Results and conclusions
DNA of all strains of H. solani amplified a single product (447 bp) with HSF19-HSR447, whereas DNA from other fungi did not amplify with this primer pair. The 447 bp product was amplified from DNA extracted from soil samples infested with mycelium or spores of H. solani and from soil samples collected from potato fields with a history of silver scurf. No product was amplified from sterile soil. Primer pair HSF19-HSF447 also amplified a single product (447 bp) from potato periderm samples with silver scurf symptoms; disease-free tubers or tubers infected with Colletotrichum sp. did not yield an amplification product. DNA extracted from plants infiltrated with H. solani amplified a single product (447 bp), whereas no product was amplified from non-infiltrated plant tissue. Amplification results were confirmed by Southern hybridization, using the purified PCR product (447 bp) as a probe.
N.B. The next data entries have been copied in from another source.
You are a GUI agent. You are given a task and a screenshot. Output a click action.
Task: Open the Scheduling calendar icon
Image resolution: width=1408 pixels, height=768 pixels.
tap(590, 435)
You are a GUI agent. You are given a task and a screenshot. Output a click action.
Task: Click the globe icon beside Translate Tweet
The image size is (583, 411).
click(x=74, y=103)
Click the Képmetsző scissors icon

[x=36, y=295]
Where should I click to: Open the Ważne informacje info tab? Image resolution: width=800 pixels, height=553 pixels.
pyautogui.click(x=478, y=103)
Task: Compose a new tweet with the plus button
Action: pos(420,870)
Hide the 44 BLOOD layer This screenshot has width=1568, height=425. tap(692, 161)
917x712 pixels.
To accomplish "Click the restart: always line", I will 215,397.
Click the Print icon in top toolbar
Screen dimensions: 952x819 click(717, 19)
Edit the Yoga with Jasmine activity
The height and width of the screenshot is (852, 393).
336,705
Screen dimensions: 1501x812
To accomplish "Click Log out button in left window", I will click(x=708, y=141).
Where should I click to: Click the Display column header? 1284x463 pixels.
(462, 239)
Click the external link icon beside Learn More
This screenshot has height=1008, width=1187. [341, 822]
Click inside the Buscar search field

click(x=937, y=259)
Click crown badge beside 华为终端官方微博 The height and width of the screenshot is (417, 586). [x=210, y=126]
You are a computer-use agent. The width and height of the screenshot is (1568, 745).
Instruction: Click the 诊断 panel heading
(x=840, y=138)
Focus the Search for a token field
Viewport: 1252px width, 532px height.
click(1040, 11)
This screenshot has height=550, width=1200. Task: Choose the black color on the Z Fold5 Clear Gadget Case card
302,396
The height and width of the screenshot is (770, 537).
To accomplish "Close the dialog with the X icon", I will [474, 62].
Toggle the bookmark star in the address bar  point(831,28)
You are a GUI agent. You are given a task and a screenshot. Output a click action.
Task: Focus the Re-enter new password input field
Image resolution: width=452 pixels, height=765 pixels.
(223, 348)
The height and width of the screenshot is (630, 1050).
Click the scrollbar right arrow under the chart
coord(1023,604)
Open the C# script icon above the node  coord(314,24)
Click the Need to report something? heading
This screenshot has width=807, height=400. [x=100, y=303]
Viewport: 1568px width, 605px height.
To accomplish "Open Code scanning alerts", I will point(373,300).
We conclude that primers HSF19 and HSF447 are specific for H. solani and can be used to detect the fungus in soil or plant tissue, thereby aiding research on the ecology and epidemiology of this pathogen.

References
1. White TJ, Bruns T, Lee S, Taylor, J, 1990. Pp. 315-322 in: Innis MA, Gelfand DH, Sninsky JJ, White TJ. PCR protocols. Academic Press, 482 pp.
2. Merida CL, Loria R, 1994. American Potato Journal 71, 591-598.